● **Your instructions**: Exact copy, pictures excluded: set down only the lines from the one with "Open マルチプレイ in the INDEX list" through the end of the entries, keeping both end lines.

----- Records to process

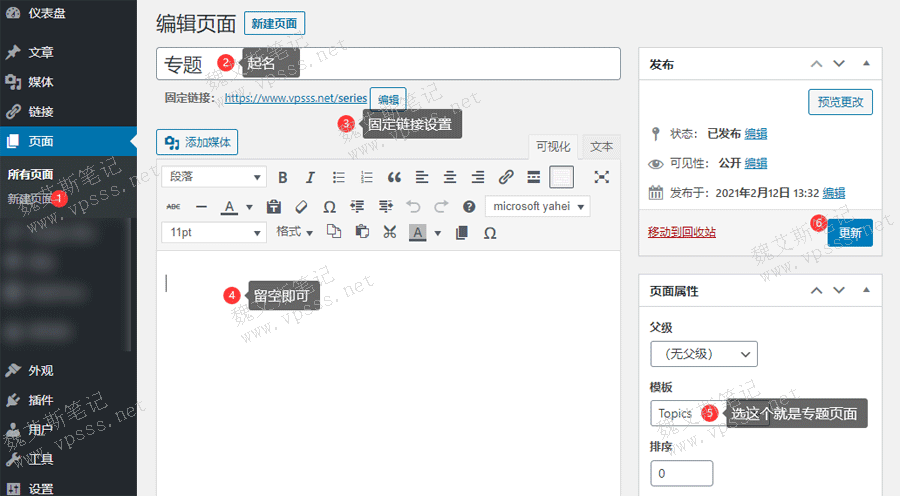
Task: Collapse the 页面属性 panel with its triangle toggle
Action: (x=866, y=291)
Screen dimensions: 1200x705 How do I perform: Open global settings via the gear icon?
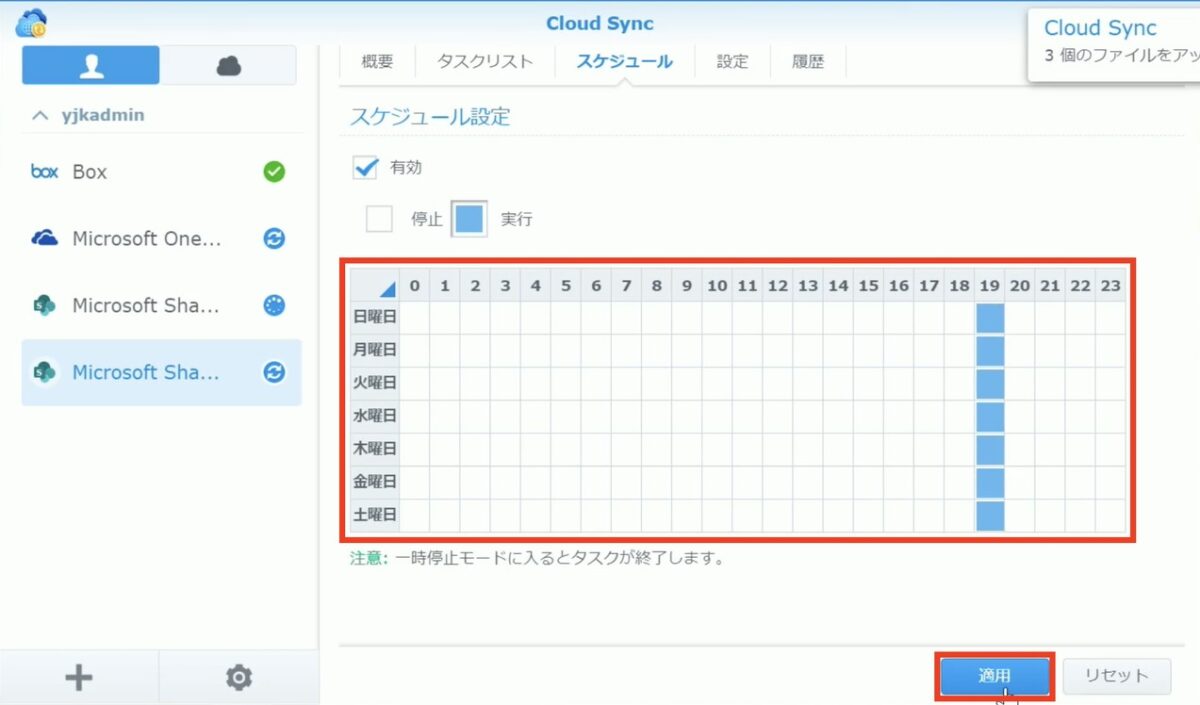pos(238,676)
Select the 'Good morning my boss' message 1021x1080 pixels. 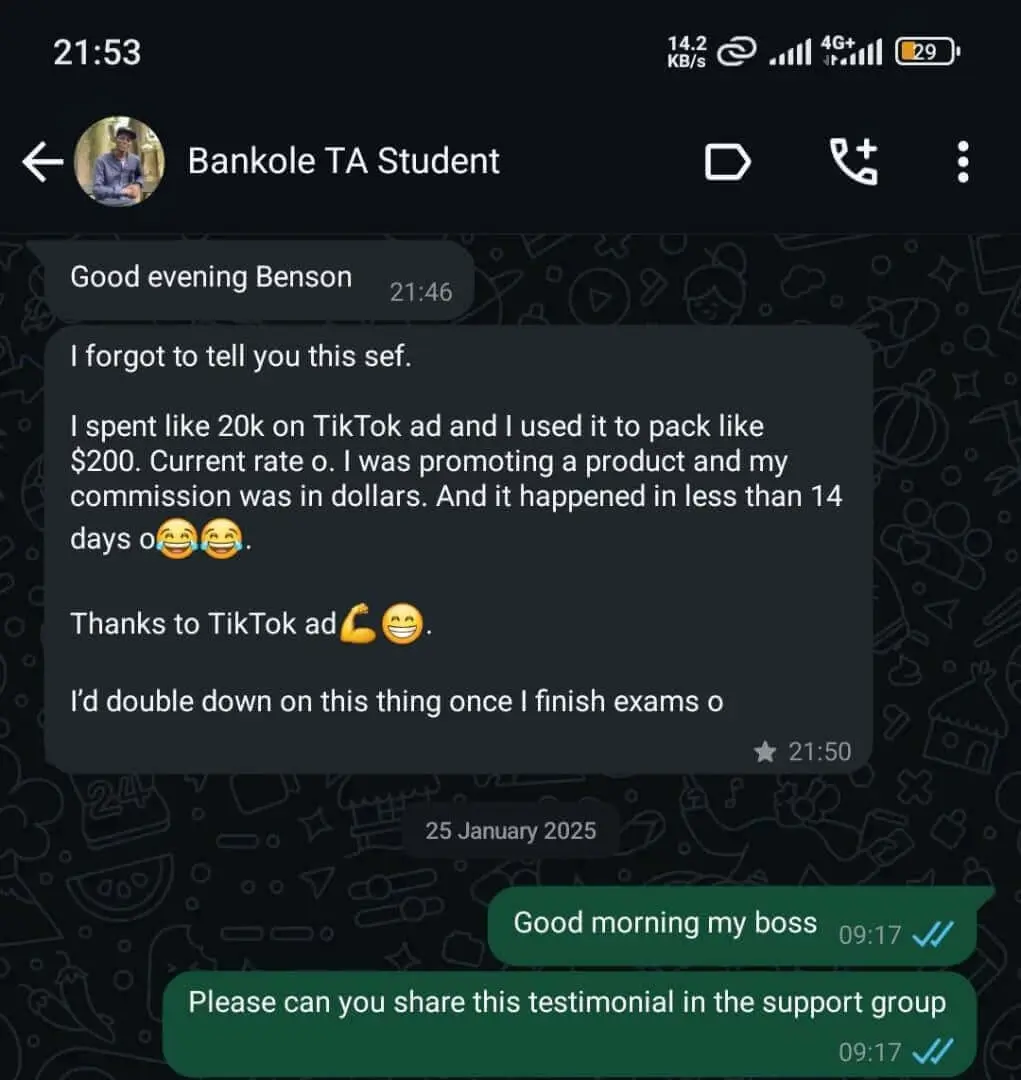(x=732, y=926)
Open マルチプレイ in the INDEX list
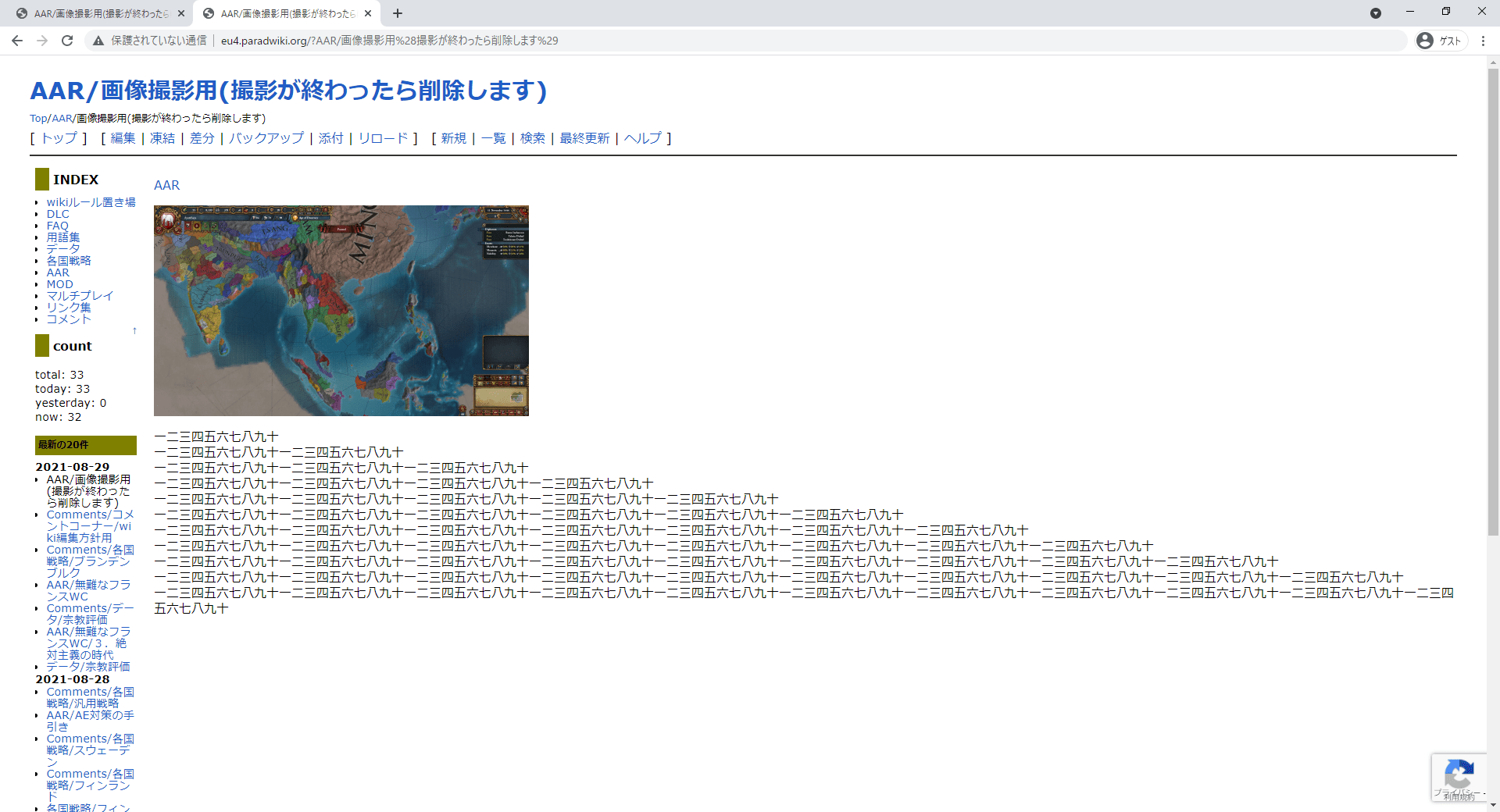Image resolution: width=1500 pixels, height=812 pixels. (x=80, y=296)
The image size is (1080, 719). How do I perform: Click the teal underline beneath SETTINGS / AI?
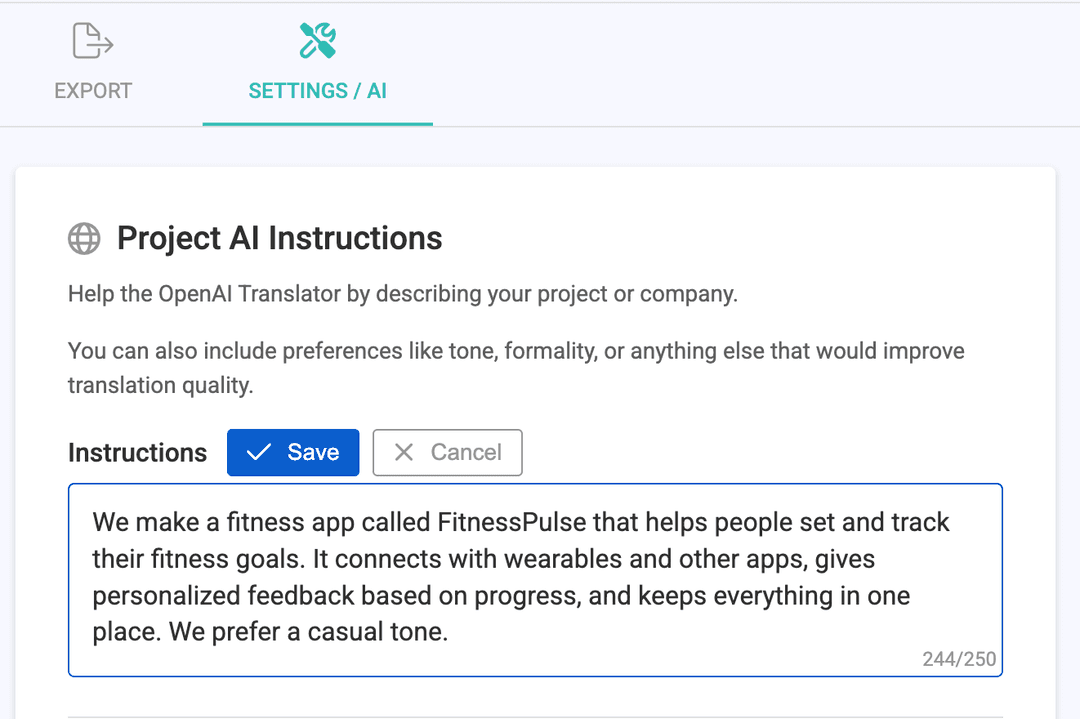[x=317, y=124]
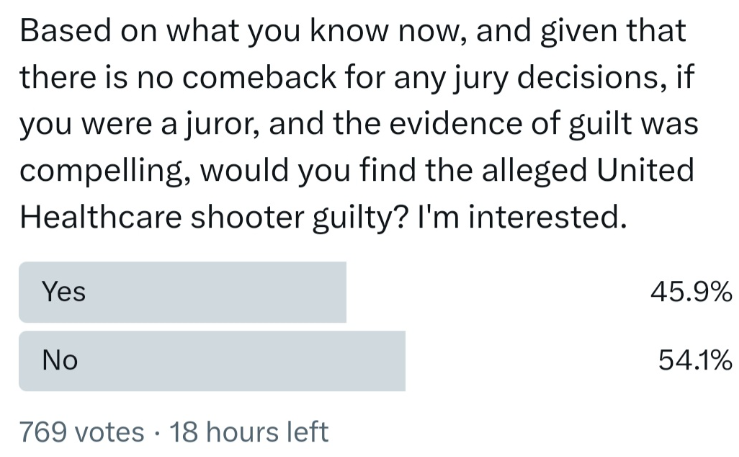Click the No label text
Viewport: 739px width, 457px height.
pyautogui.click(x=60, y=360)
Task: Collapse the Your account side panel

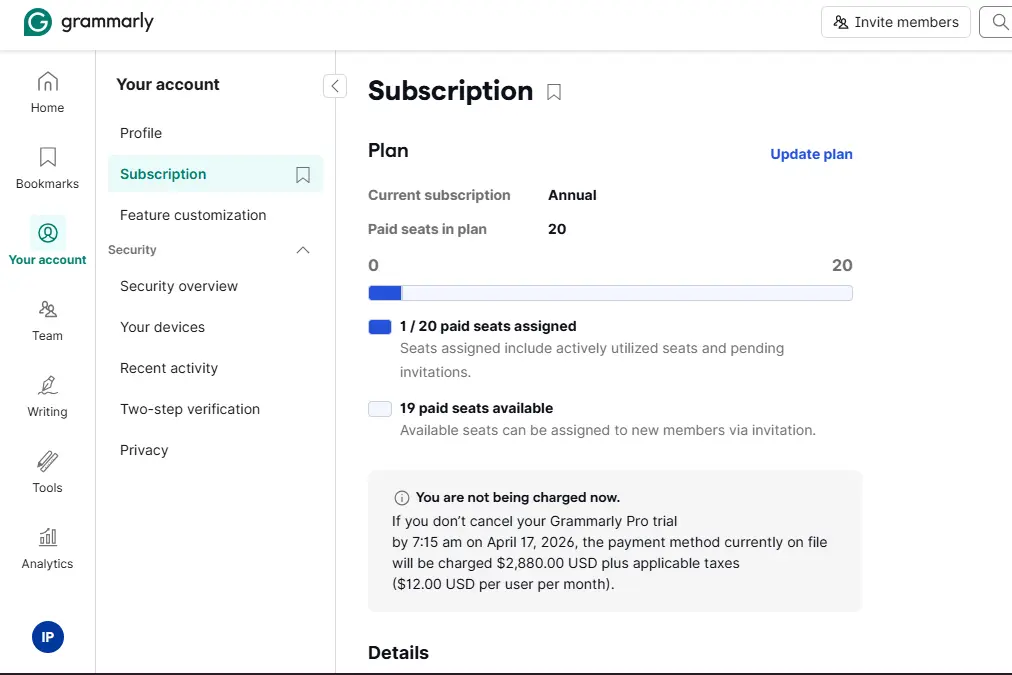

----------

● **Final answer**:
Open マルチプレイ in the INDEX list
Image resolution: width=1500 pixels, height=812 pixels. (x=80, y=296)
The image size is (1080, 719). How do I perform: Click the teal underline beneath SETTINGS / AI?
[x=317, y=124]
Click the No label text
Viewport: 739px width, 457px height.
pyautogui.click(x=60, y=360)
Task: Collapse the Your account side panel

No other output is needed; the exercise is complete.